**RECORD SET:**
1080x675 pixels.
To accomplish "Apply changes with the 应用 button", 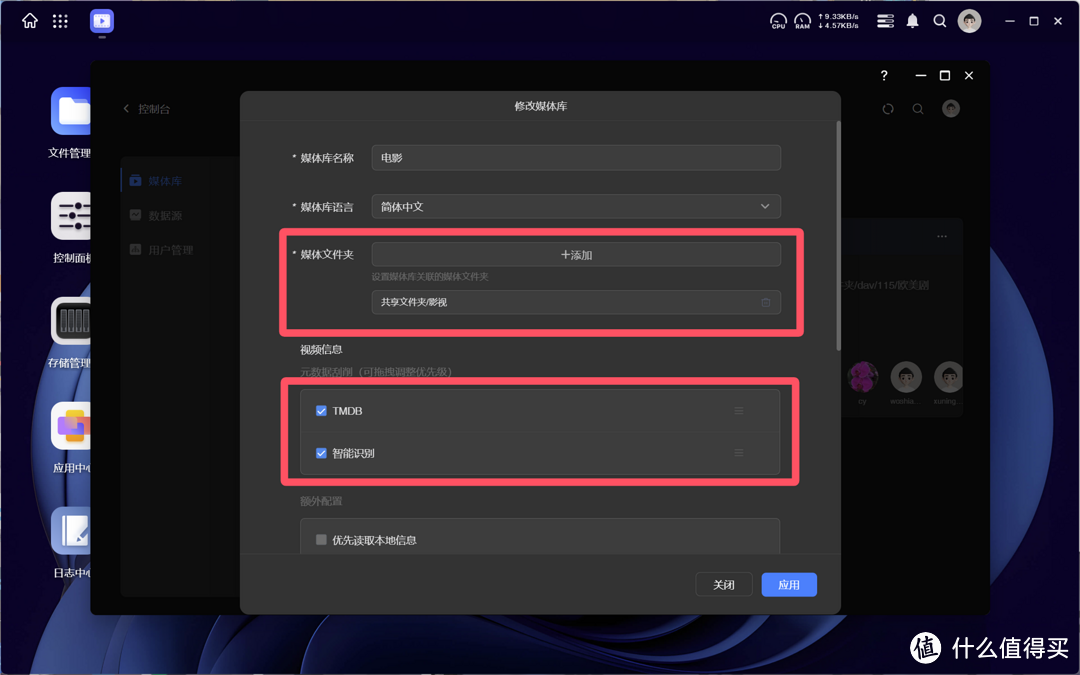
---
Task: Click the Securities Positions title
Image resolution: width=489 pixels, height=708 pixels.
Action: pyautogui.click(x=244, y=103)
---
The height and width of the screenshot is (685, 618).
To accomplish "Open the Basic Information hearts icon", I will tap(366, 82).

**WORK INSTRUCTION:** Copy the lines above between the one holding "1080x675 pixels." and the one holding "changes with the", inclusive. Drop the pictures.

**SOLUTION TO THE PROBLEM:**
1080x675 pixels.
To accomplish "Apply changes with the 应用 button", 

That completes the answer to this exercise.